#### Request:
Copy the material below word for word, starting at the line that contains "23) label: Case" and ending at the last line of the material, both included.

[Entries on target coordinates]

>> START

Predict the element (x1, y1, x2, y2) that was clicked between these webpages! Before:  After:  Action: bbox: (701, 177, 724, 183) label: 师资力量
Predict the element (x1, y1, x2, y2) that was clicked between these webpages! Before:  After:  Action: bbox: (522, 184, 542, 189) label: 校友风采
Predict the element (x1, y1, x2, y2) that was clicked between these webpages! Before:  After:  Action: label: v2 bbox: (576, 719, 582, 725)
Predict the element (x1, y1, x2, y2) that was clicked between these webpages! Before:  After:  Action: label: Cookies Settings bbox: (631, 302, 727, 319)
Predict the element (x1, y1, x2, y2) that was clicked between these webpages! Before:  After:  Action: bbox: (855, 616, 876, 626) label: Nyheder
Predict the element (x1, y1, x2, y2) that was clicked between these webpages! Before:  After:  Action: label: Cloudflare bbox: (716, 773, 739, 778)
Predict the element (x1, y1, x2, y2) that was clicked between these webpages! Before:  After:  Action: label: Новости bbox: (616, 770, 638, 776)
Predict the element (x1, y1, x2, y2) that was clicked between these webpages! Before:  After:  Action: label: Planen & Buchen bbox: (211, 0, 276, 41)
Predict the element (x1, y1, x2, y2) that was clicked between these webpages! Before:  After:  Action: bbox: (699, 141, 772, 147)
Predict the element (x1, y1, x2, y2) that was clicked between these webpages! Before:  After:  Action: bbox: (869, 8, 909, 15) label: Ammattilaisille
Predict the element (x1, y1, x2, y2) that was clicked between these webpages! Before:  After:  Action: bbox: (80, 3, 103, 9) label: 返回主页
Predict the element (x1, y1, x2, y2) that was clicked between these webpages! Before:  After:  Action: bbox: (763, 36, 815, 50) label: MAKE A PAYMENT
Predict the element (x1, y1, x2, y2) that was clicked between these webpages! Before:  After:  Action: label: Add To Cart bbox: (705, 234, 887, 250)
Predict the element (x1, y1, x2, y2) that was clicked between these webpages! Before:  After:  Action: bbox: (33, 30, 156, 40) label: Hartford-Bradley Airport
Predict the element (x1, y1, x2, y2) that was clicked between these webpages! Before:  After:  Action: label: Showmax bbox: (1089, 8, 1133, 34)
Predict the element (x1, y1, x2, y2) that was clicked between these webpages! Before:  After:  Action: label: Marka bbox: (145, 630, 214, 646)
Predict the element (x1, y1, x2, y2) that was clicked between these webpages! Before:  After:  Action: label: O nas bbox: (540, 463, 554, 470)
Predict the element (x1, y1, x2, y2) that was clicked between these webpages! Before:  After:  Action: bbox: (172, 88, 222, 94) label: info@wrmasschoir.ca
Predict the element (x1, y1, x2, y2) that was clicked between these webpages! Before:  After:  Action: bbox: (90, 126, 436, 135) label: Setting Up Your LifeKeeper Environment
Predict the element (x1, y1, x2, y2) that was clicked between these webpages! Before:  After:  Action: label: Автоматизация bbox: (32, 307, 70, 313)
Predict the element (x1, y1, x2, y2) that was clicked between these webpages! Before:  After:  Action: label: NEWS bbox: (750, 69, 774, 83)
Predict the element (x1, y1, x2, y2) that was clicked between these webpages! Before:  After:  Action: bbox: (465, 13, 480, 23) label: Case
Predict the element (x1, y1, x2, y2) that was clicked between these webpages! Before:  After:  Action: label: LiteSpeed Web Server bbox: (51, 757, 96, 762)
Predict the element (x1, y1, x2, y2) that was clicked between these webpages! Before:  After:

>> END

#### Exercise output:
Predict the element (x1, y1, x2, y2) that was clicked between these webpages! Before:  After:  Action: bbox: (465, 13, 480, 23) label: Case
Predict the element (x1, y1, x2, y2) that was clicked between these webpages! Before:  After:  Action: label: LiteSpeed Web Server bbox: (51, 757, 96, 762)
Predict the element (x1, y1, x2, y2) that was clicked between these webpages! Before:  After:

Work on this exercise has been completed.